Input records START

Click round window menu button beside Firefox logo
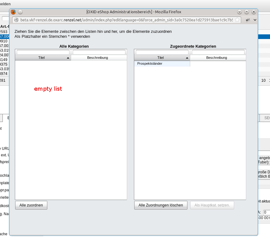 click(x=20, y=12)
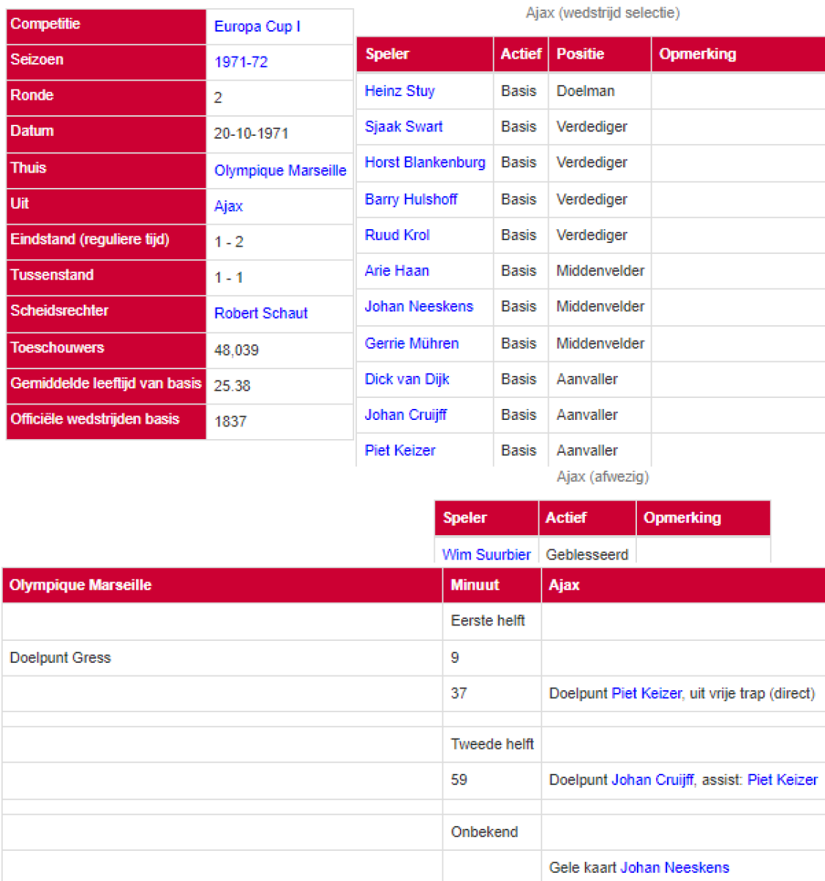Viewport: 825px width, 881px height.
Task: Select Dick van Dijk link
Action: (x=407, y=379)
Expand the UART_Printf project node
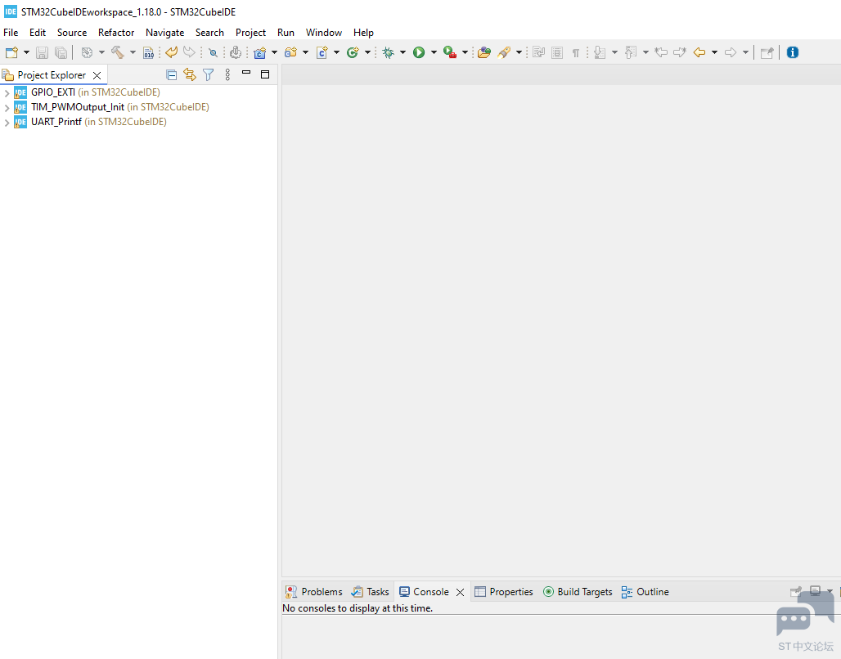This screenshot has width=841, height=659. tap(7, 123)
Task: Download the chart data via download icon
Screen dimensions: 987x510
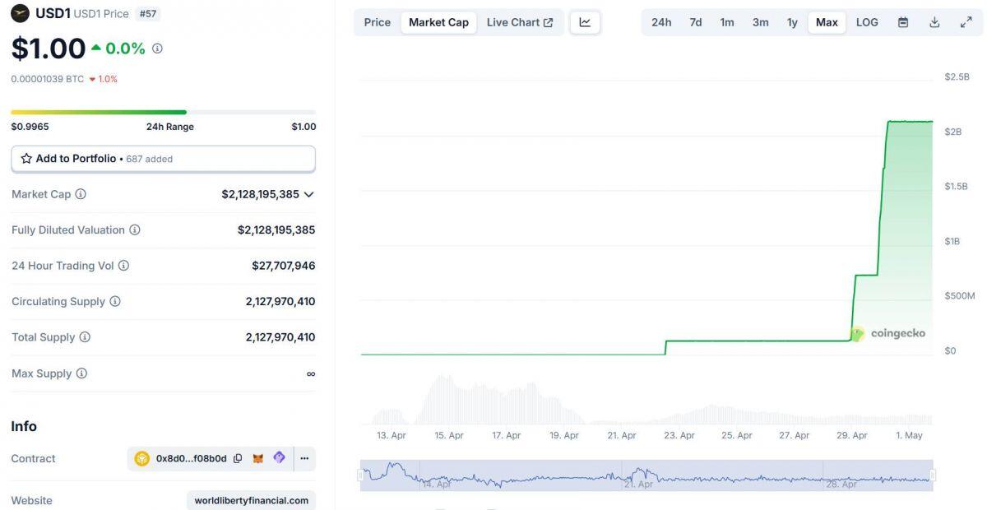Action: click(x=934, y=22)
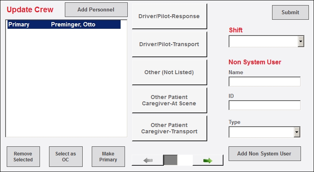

Input records END

Instructions to follow:
Output the listing unchanged, pictures excluded.

Answer space:
Click round window menu button beside Firefox logo
 click(x=20, y=12)
Viewport: 825px width, 881px height.
Task: Select Dick van Dijk link
Action: (x=407, y=379)
Expand the UART_Printf project node
This screenshot has width=841, height=659. tap(7, 123)
Task: Download the chart data via download icon
Screen dimensions: 987x510
Action: click(x=934, y=22)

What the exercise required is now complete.